We conducted a phase III randomized open label trial priming the immune system with neoadjuvant nivo prior to nephrectomy followed by adjuvant nivo in pts with high risk RCC compared to surgery alone.
Entry criteria included patients with clinical stage ≥T2 or TanyN+ RCC planned for nephrectomy (partial or radical). Select oligometastatic disease was permitted if the pt could be rendered ‘no evidence of disease’ within 12 weeks of surgery. In the investigational arm, nivo was administered (480mg IV q4 weeks) with 1 dose prior to surgery followed by 9 adjuvant doses. The control arm was surgery followed by surveillance without a placebo.

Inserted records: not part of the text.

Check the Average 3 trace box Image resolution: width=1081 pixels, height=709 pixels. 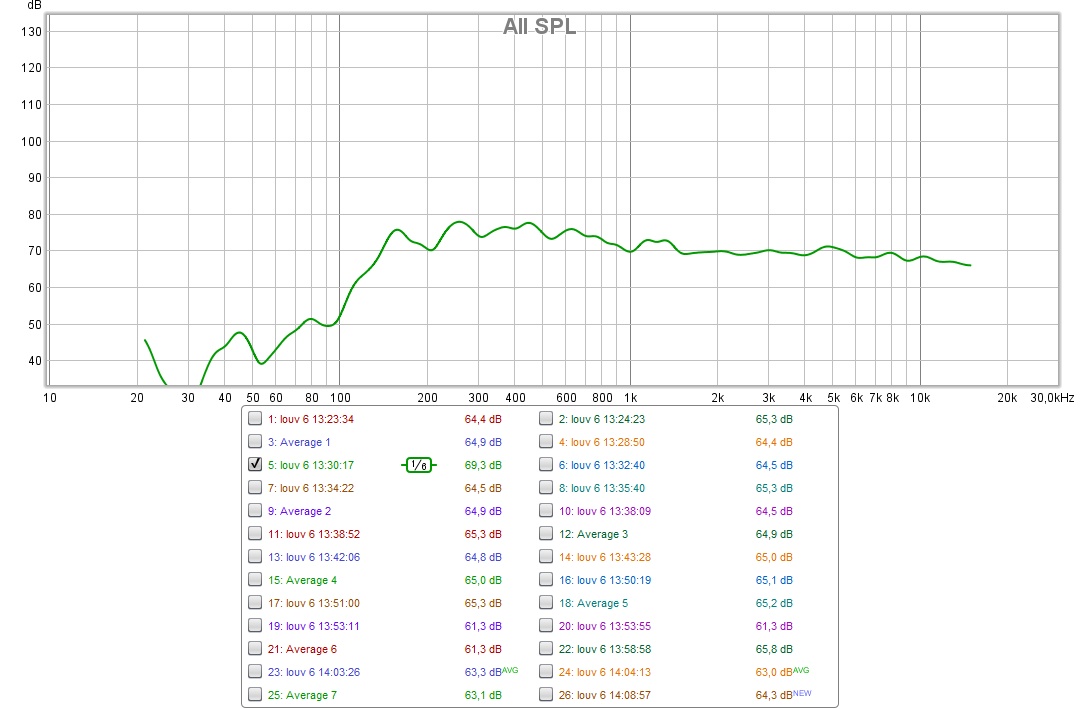(x=546, y=534)
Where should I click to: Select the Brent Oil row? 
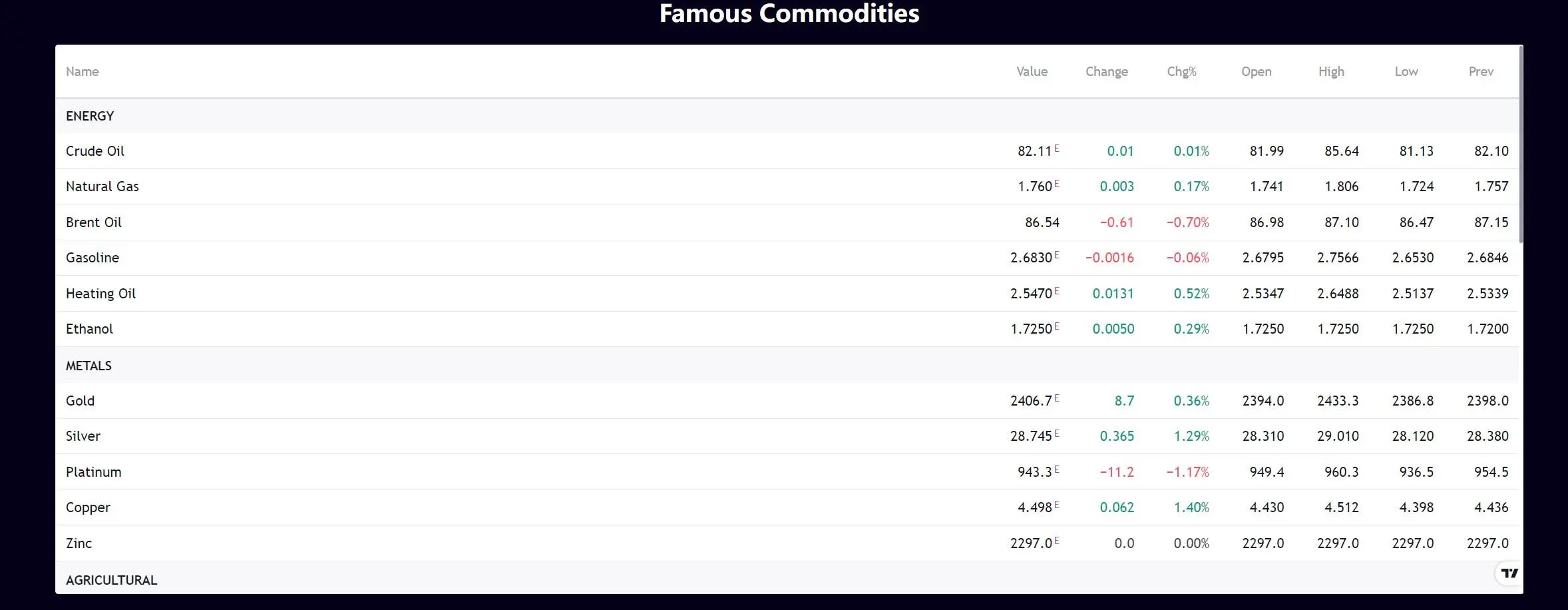[787, 222]
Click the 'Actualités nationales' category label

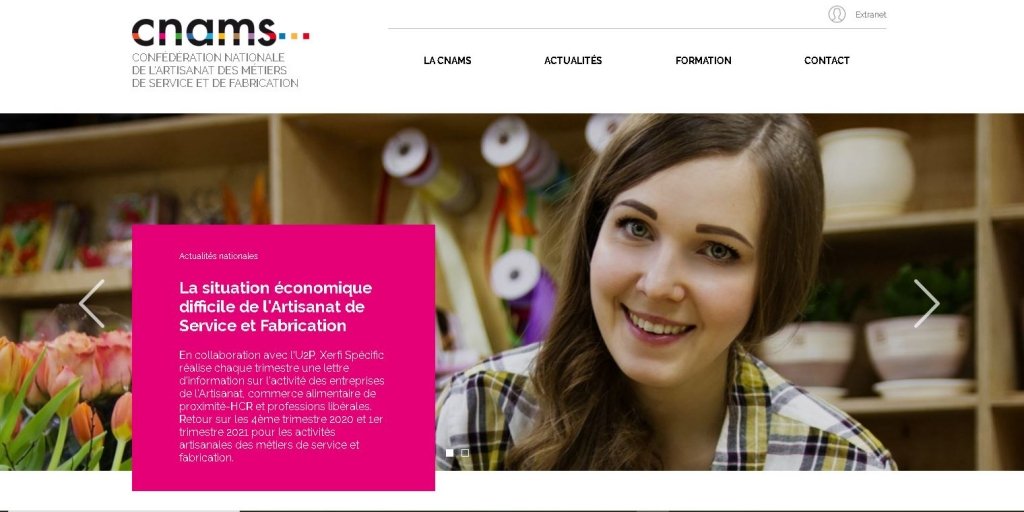click(x=218, y=256)
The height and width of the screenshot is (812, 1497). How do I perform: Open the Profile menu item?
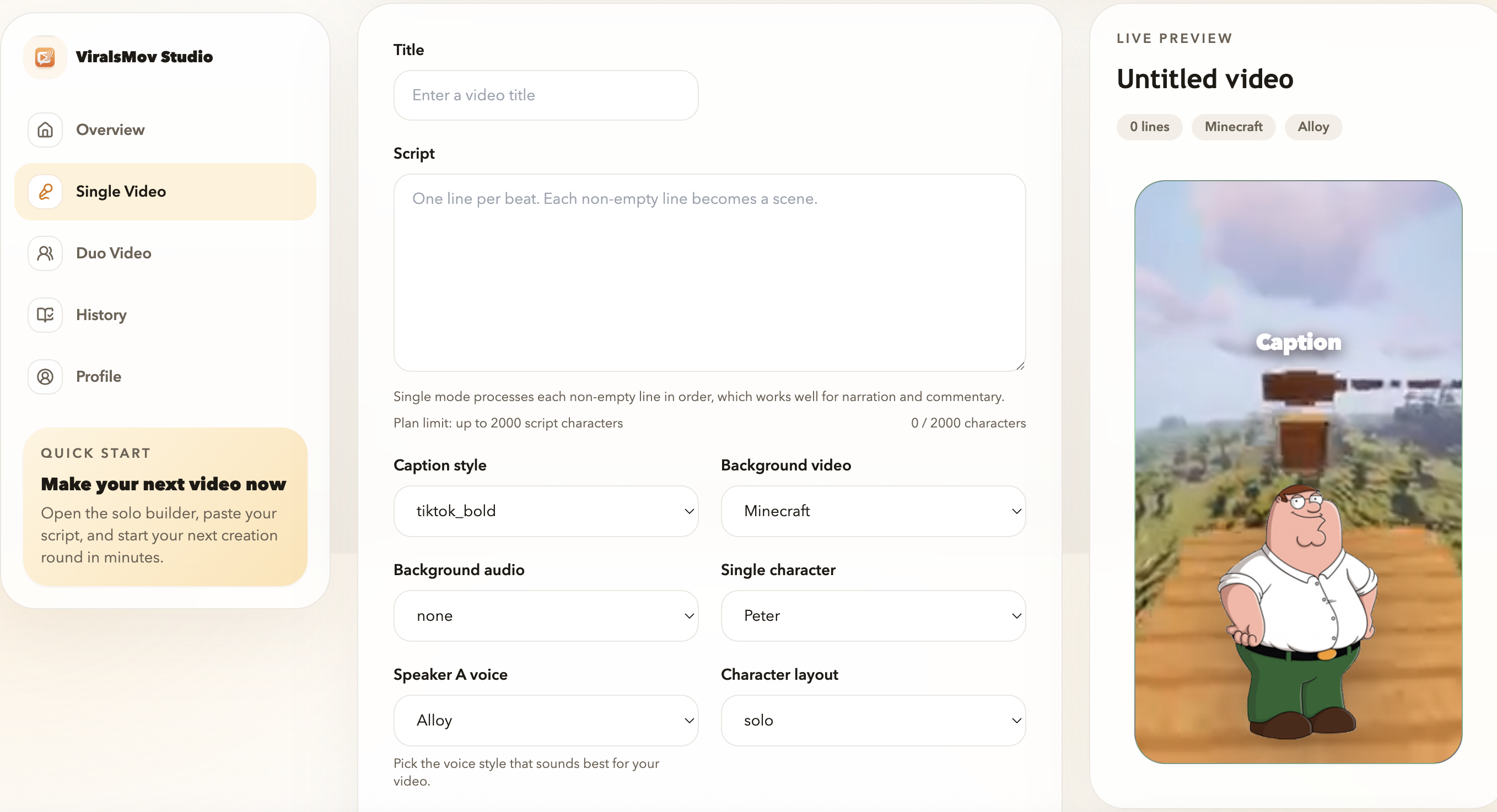click(x=99, y=376)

Baseline tumor biopsy was required only in the nivo arm. Primary endpoint was recurrence free survival (RFS) regardless of histology. Secondary endpoints include clear cell RCC RFS, overall survival (OS), and quality of life measures.

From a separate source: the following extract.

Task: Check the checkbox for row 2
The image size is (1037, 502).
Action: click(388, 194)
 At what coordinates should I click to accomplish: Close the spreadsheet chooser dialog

Between 2/2017 and 6/2021, 819 pts were randomized to perioperative nivo (n=404) or surgery alone (n=415). Clinical stage at enrollment was 53% cT2, 47% cT3-4, 17% cN1, and 4% cM1; 83% of pts had clear cell RCC. The trial was stopped early by DSMC due to futility. RFS was similar between the arms (HR: 0.97; 95% CI: [0.74 – 1.28]; P1-sided = 0.43). The median RFS was not reached. OS was not mature at the time of analysis but was not statistically different between study arms (HR: 1.48; 95% CI: [0.89 – 2.48]; P1-sided = 0.93). Similar withdrawal rates occurred in both arms, approximately 12% (48/404 patients in nivo arm vs. 50/415 in surgery alone arm). 20% of patients treated with nivo experienced at least one Grade 3-4 AE that could be attributable to nivo, compared with 6% in the control arm. The most common treatment related grade 3-4 AEs were kidney injury (1% vs. 2%), rash (2% vs. 0%), and elevated lipase (4% vs. <1%). There were 15 (4%) deaths from RCC in the nivo arm and 18 (4%) deaths from RCC in the surgery alone arm.
Perioperative nivo did not improve RFS in RCC patients at high risk for recurrence. OS data remains immature but is not statistically different between arms. Subset analyses including risk stratification by pathologic stage are ongoing.
Clinical trial identification
NCT03055013; Study start date: February 2, 2017.